Big money-makers a no-show
There have been years when the Oscars were perfectly in synch with the box-office, and never more so than when the commercial blockbuster Titanic collected 11 Oscars, equalling the record set by another big hit, Ben-Hur. However, the combined forces of last year's top 10 movies at the US box-office managed to collect a total of just eight nominations this year, most of them in technical categories.
The year's biggest hit, Pirates of the Caribbean 2: Dead Man's Chest, got four nominations. Cars collected two and there was one each for Superman Returns and Happy Feet. The other six hits were shut out: X-Men: The Last Stand, The Da Vinci Code, Ice Age 2: The Meltdown, Over the Hedge, Casino Royale and Talladega Nights.
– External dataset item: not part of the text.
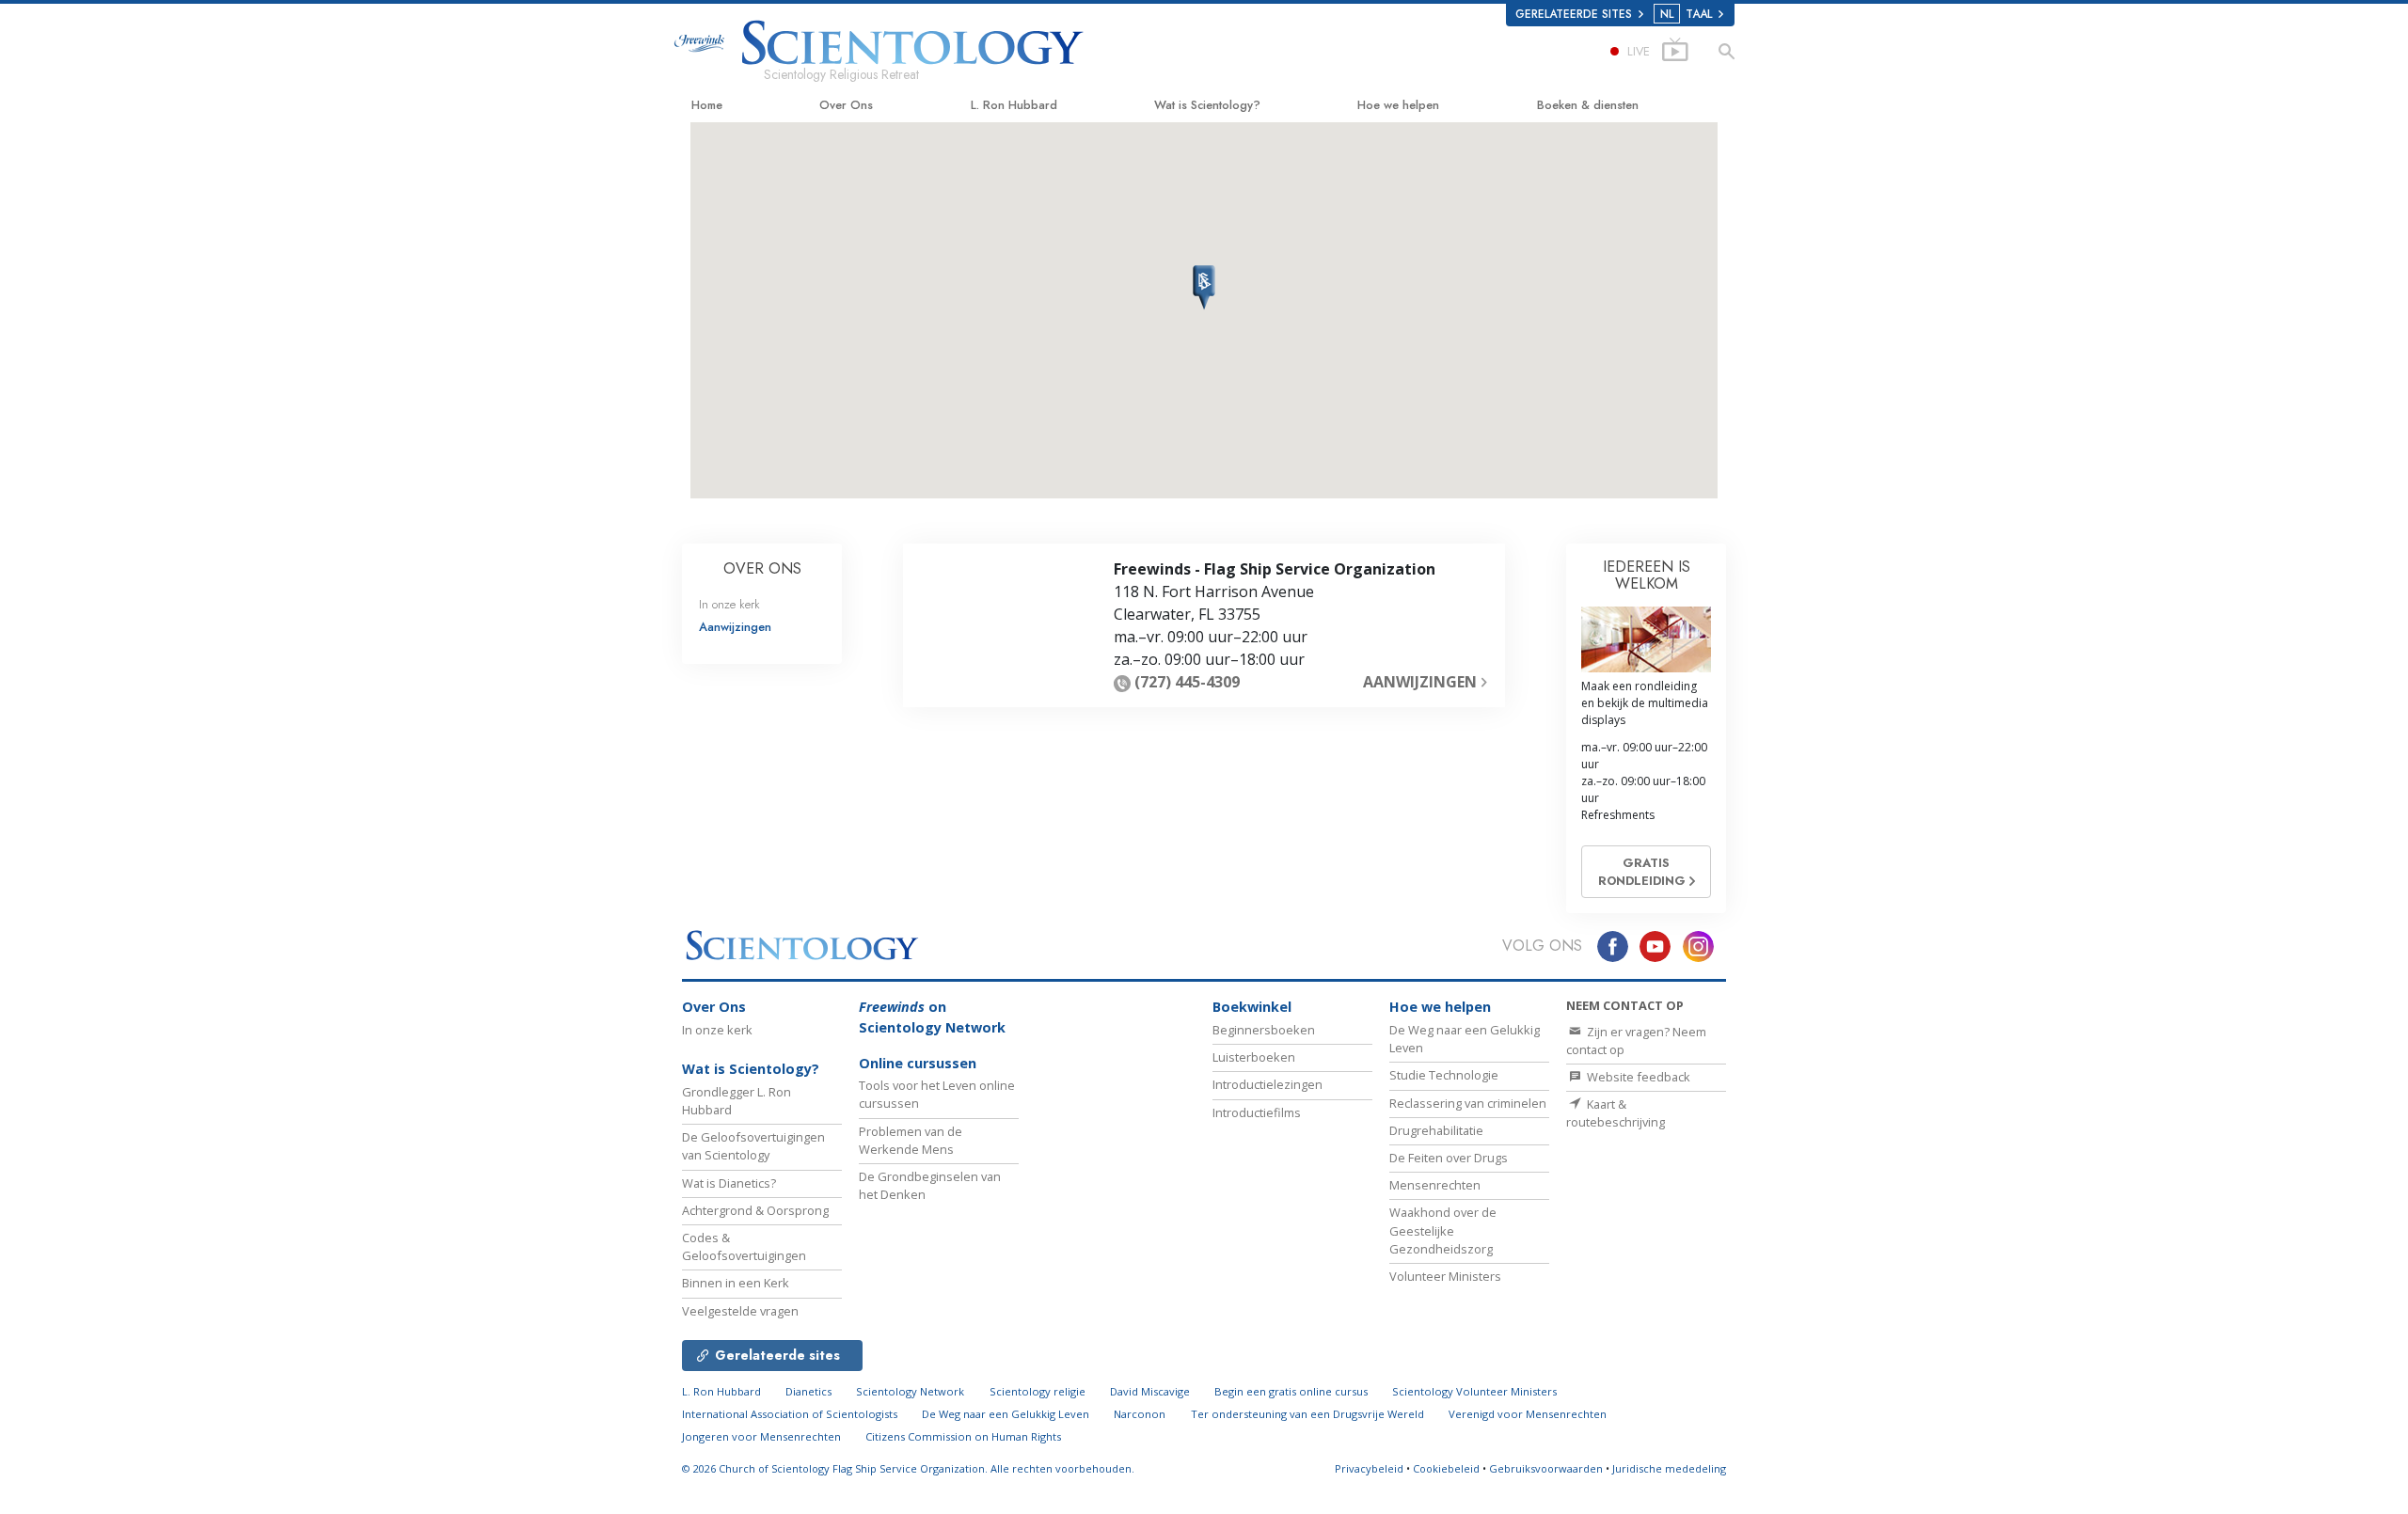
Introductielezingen (1267, 1084)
Meanwhile, the 007 movie has received nine Bafta nominations, including one for Daniel Craig as best actor.
Eco-friendly song nominee
It came as no surprise when An Inconvenient Truth, which illustrates Al Gore's warnings on global warming, received an Oscar nomination as best documentary on Tuesday. It unexpectedly collected a second nomination in the category of best original song, which went to Melissa Etheridge for her composition, I Need to Wake Up.
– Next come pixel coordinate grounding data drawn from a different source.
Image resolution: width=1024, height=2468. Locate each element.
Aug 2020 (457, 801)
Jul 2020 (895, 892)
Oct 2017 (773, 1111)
This isn't the first time a documentary has yielded a best song Oscar nominee. It happened in 1964 when a nomination went to More, the song from Mondo Cane, the sensationalist and commercially successful documentary that purported to expose of such shocking sights as cannibal rituals, pig killing in New Guinea, dog eating in Taipei, and drunken Germans staggering home after a long night on the town.